Welcome to the new advertising landscape, where venture-backed companies apparently can't be bothered to hire a single copywriter to make sure their highway-speed messaging actually makes sense to human eyeballs.

But here's the silver lining: the street artists have noticed too. Among the most delightful responses is work from Eclair, the anonymous Bay Area street artist who's been subverting public space since the Snowden era. If you're not familiar, think Banksy but with a Bay Area sensibility — sharp, political, and deeply skeptical of exactly the kind of tech-bro nonsense that produces AI billboard slop in the first place.

Meanwhile, one of the stranger phenomena popping up alongside all this is a group called the "Squirrelites," which has been plastering posters and building a social media presence. One Bay Area resident did some digging and wasn't impressed: "Their whole website is just a place to buy AI poster templates," they noted, pointing out that the group's domain was only registered in March, has never been archived, and features suspiciously smooth, AI-generated squirrel imagery. As another local put it: "I, for one, welcome our squirrely overlords."

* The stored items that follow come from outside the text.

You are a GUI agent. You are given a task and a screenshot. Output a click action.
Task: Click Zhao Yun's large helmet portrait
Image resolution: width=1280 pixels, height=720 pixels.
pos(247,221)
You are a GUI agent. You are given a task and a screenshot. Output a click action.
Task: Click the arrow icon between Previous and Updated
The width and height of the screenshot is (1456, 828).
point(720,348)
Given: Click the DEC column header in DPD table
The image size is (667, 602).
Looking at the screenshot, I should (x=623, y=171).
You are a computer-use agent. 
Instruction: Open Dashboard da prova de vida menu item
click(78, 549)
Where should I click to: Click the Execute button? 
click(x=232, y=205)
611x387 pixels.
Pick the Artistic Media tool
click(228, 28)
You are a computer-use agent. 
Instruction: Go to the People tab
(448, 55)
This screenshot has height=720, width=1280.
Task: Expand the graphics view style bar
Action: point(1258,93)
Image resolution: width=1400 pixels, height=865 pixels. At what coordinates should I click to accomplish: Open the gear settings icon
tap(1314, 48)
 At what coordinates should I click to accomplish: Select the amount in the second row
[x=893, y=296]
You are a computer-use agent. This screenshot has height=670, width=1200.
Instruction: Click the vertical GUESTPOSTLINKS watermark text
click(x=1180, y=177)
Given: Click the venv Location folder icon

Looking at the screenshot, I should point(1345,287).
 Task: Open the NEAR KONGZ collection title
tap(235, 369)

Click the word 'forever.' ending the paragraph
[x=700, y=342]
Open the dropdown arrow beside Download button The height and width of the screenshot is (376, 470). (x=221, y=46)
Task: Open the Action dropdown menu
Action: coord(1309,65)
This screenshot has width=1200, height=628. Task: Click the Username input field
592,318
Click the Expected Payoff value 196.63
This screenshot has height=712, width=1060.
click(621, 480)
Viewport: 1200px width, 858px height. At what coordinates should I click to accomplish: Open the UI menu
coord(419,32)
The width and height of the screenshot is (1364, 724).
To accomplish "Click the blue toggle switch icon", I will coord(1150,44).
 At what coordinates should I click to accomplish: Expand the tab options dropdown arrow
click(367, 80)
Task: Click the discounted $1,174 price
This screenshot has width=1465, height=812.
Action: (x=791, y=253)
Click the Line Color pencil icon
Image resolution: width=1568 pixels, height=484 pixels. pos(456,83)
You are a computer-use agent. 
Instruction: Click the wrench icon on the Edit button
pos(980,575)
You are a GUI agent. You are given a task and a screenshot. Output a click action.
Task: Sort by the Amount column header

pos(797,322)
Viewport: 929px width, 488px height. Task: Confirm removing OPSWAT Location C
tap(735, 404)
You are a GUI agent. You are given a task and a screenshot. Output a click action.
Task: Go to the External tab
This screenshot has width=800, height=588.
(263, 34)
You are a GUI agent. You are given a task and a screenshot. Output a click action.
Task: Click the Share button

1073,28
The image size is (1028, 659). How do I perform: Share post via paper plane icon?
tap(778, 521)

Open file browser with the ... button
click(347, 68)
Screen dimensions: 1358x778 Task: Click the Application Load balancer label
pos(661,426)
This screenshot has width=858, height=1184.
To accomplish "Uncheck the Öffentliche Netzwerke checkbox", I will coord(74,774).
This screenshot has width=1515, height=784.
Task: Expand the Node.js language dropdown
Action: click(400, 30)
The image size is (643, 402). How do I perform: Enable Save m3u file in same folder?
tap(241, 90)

Here's what actually bothers us: public visual space is a commons. Billboards, posters, murals — these shape the character of a city. When that space gets flooded with algorithmically generated noise from companies that treat the Bay Area's highways like a cheap A/B test, it degrades something real. It's the aesthetic equivalent of spam email, except you can't hit delete at 65 miles per hour.

The least we can ask is that if you're going to buy a billboard on one of the most-trafficked corridors in Northern California, make it say something a human being actually wrote. Until then, we'll keep cheering for the Eclairs of the world — the ones who remind us that art, at minimum, should be made by people.